■ **WORK INSTRUCTIONS**: Copy the items below word for word, line by line.

(Items from a dataset)
'''

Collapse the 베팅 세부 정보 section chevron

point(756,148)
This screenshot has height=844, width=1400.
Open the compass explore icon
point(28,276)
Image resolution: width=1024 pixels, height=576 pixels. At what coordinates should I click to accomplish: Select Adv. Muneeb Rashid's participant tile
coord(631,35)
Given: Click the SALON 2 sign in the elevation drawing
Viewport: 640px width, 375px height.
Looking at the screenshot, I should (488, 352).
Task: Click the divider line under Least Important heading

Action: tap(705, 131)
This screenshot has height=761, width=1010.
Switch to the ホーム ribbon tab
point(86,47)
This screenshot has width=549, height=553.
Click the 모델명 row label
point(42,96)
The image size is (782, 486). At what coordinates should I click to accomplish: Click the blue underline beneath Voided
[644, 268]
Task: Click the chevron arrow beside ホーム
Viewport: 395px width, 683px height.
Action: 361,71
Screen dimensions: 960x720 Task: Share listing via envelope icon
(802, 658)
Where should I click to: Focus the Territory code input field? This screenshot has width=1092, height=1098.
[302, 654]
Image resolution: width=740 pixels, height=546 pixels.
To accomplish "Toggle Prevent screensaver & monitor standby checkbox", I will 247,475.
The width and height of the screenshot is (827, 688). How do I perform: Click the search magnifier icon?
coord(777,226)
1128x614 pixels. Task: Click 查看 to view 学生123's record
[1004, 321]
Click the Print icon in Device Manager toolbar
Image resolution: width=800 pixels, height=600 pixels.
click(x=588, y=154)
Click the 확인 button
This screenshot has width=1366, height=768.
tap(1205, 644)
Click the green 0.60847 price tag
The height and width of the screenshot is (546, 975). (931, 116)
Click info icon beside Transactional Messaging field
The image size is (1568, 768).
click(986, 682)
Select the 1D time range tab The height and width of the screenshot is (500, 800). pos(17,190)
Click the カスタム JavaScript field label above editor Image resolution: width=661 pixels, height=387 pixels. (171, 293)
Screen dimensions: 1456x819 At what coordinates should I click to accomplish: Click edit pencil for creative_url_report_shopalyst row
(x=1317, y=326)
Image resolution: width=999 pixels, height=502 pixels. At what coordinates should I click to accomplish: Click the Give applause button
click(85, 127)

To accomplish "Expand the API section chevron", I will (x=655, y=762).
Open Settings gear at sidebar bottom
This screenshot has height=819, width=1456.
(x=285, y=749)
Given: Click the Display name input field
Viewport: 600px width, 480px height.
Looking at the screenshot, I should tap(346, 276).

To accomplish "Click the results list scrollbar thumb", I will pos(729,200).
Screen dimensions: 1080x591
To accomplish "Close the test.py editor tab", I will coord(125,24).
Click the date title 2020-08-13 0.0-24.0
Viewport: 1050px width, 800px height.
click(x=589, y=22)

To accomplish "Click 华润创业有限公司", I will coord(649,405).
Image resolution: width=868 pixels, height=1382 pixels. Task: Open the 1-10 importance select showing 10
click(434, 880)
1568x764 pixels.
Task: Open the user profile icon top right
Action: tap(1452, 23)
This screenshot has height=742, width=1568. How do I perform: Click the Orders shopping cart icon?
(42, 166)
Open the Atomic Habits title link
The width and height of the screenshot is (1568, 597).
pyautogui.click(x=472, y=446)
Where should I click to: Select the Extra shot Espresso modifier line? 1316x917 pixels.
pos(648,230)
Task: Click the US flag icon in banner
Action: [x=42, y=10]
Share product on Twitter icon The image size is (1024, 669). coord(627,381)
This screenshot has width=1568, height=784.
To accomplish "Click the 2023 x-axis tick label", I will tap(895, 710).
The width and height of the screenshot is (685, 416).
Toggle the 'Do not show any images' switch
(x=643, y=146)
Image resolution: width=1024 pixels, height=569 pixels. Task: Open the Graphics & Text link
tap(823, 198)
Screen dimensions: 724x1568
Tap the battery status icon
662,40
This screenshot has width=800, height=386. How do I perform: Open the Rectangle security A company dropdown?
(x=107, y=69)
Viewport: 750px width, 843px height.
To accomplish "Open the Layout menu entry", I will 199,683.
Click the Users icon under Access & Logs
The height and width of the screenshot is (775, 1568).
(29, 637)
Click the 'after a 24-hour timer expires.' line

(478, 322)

'''

■ **SOLUTION FOR THIS EXERCISE**:
Collapse the 베팅 세부 정보 section chevron

point(756,148)
This screenshot has height=844, width=1400.
Open the compass explore icon
point(28,276)
Image resolution: width=1024 pixels, height=576 pixels. At what coordinates should I click to accomplish: Select Adv. Muneeb Rashid's participant tile
coord(631,35)
Given: Click the SALON 2 sign in the elevation drawing
Viewport: 640px width, 375px height.
Looking at the screenshot, I should (488, 352).
Task: Click the divider line under Least Important heading

Action: tap(705, 131)
This screenshot has height=761, width=1010.
Switch to the ホーム ribbon tab
point(86,47)
This screenshot has width=549, height=553.
Click the 모델명 row label
point(42,96)
The image size is (782, 486). At what coordinates should I click to accomplish: Click the blue underline beneath Voided
[644, 268]
Task: Click the chevron arrow beside ホーム
Viewport: 395px width, 683px height.
Action: 361,71
Screen dimensions: 960x720 Task: Share listing via envelope icon
(802, 658)
Where should I click to: Focus the Territory code input field? This screenshot has width=1092, height=1098.
[302, 654]
Image resolution: width=740 pixels, height=546 pixels.
To accomplish "Toggle Prevent screensaver & monitor standby checkbox", I will 247,475.
The width and height of the screenshot is (827, 688). How do I perform: Click the search magnifier icon?
coord(777,226)
1128x614 pixels. Task: Click 查看 to view 学生123's record
[1004, 321]
Click the Print icon in Device Manager toolbar
Image resolution: width=800 pixels, height=600 pixels.
click(x=588, y=154)
Click the 확인 button
This screenshot has width=1366, height=768.
tap(1205, 644)
Click the green 0.60847 price tag
The height and width of the screenshot is (546, 975). (931, 116)
Click info icon beside Transactional Messaging field
The image size is (1568, 768).
click(986, 682)
Select the 1D time range tab The height and width of the screenshot is (500, 800). pos(17,190)
Click the カスタム JavaScript field label above editor Image resolution: width=661 pixels, height=387 pixels. (171, 293)
Screen dimensions: 1456x819 At what coordinates should I click to accomplish: Click edit pencil for creative_url_report_shopalyst row
(x=1317, y=326)
Image resolution: width=999 pixels, height=502 pixels. At what coordinates should I click to accomplish: Click the Give applause button
click(85, 127)

To accomplish "Expand the API section chevron", I will (x=655, y=762).
Open Settings gear at sidebar bottom
This screenshot has height=819, width=1456.
(x=285, y=749)
Given: Click the Display name input field
Viewport: 600px width, 480px height.
Looking at the screenshot, I should tap(346, 276).

To accomplish "Click the results list scrollbar thumb", I will pos(729,200).
Screen dimensions: 1080x591
To accomplish "Close the test.py editor tab", I will coord(125,24).
Click the date title 2020-08-13 0.0-24.0
Viewport: 1050px width, 800px height.
click(x=589, y=22)

To accomplish "Click 华润创业有限公司", I will coord(649,405).
Image resolution: width=868 pixels, height=1382 pixels. Task: Open the 1-10 importance select showing 10
click(434, 880)
1568x764 pixels.
Task: Open the user profile icon top right
Action: tap(1452, 23)
This screenshot has height=742, width=1568. How do I perform: Click the Orders shopping cart icon?
(42, 166)
Open the Atomic Habits title link
The width and height of the screenshot is (1568, 597).
pyautogui.click(x=472, y=446)
Where should I click to: Select the Extra shot Espresso modifier line? 1316x917 pixels.
pos(648,230)
Task: Click the US flag icon in banner
Action: [x=42, y=10]
Share product on Twitter icon The image size is (1024, 669). coord(627,381)
This screenshot has width=1568, height=784.
To accomplish "Click the 2023 x-axis tick label", I will tap(895, 710).
The width and height of the screenshot is (685, 416).
Toggle the 'Do not show any images' switch
(x=643, y=146)
Image resolution: width=1024 pixels, height=569 pixels. Task: Open the Graphics & Text link
tap(823, 198)
Screen dimensions: 724x1568
Tap the battery status icon
662,40
This screenshot has width=800, height=386. How do I perform: Open the Rectangle security A company dropdown?
(x=107, y=69)
Viewport: 750px width, 843px height.
To accomplish "Open the Layout menu entry", I will 199,683.
Click the Users icon under Access & Logs
The height and width of the screenshot is (775, 1568).
(29, 637)
Click the 'after a 24-hour timer expires.' line

(478, 322)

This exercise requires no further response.